» Your goal
Copy the records word for word, from the first line through the line that contains "coordinates (334, 252).", including both of those lines.

» Material supplied

########################################

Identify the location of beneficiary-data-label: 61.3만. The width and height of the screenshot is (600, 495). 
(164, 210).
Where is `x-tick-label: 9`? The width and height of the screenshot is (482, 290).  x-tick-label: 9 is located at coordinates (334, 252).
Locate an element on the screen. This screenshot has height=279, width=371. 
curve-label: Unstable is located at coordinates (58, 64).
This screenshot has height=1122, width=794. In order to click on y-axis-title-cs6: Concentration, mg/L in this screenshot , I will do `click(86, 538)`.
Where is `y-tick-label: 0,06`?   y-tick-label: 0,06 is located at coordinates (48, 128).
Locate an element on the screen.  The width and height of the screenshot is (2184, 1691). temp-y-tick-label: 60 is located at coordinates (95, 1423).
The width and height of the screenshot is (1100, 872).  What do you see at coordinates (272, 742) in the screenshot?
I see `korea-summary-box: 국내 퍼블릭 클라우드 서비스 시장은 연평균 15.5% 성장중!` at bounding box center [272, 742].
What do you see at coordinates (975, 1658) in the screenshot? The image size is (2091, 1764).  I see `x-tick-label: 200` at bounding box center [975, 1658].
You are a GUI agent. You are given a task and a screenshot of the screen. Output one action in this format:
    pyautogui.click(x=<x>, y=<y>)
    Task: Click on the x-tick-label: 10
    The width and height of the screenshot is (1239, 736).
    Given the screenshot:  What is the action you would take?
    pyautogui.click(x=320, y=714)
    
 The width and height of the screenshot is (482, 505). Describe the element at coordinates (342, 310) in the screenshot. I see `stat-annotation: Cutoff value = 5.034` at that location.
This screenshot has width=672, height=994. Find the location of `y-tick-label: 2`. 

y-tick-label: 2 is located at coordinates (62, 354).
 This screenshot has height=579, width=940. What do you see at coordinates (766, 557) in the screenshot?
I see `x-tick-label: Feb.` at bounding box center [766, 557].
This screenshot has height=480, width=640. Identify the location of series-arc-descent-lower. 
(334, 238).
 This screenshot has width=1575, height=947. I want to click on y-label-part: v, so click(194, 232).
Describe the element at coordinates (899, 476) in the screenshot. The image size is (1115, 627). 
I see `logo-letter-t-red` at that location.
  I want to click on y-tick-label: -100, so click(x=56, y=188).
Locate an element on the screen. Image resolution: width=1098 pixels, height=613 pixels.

########################################

» Response to the exercise
Identify the location of beneficiary-data-label: 61.3만. The width and height of the screenshot is (600, 495). 
(164, 210).
Where is `x-tick-label: 9`? The width and height of the screenshot is (482, 290).  x-tick-label: 9 is located at coordinates (334, 252).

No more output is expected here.